**Extracted text:**
►
Let’s reflect on the concept of the child as a reader and ask ourselves, when does the child become a reader?
It is important to understand that reading is a developmental process that occurs over time. Children typically begin to develop pre-reading skills such as an awareness of print, as early as infancy. As they grow, they begin to unwrap the relationship between spoken and written language and the sounds that make up words.
While decoding is an important aspect of reading, it is not the only factor that determines whether a child is a reader. A child can be a reader even if they cannot yet decode words. Reading involves making meaning from text, and this can be done through various means, such as looking at pictures, retelling a story, or predicting what will happen next.
It is important to explore the pre-reading skills needed through the development of phonological awareness. Let’s start by breaking down the concepts of print and how the child may show their understanding.
How pre-reading skills can support the development of phonological awareness:
- Print awareness: When a child understands that print carries meaning and follows text direction, they demonstrate print awareness. This may also involve recognising familiar logos, pointing out letters or words in their environment, or pretending to read books by turning pages.
◄
**Data rows:**
►
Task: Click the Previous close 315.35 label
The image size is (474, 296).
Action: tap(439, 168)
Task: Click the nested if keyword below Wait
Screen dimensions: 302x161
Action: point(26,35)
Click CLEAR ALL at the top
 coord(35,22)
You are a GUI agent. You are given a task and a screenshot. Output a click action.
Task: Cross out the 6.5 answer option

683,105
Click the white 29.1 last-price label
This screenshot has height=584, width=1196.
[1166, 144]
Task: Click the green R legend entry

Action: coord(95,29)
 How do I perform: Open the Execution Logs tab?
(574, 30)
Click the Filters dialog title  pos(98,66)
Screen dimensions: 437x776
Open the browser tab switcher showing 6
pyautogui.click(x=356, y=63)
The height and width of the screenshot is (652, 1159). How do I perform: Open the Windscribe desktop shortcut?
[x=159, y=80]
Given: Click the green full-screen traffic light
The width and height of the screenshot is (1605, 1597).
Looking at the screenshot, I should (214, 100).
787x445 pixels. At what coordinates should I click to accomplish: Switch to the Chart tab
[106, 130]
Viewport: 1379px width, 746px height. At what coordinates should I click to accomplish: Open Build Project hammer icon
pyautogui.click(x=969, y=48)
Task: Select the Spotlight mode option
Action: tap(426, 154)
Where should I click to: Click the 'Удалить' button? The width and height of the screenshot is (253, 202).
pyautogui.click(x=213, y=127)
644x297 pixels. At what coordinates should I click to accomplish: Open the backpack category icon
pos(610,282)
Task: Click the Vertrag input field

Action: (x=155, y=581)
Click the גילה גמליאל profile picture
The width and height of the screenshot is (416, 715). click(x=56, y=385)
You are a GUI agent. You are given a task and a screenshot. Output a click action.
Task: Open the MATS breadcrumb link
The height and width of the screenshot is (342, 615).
◄
According to the passage on the child as a reader, how early do children typically begin developing pre-reading skills?

**Written solution:**
As early as infancy.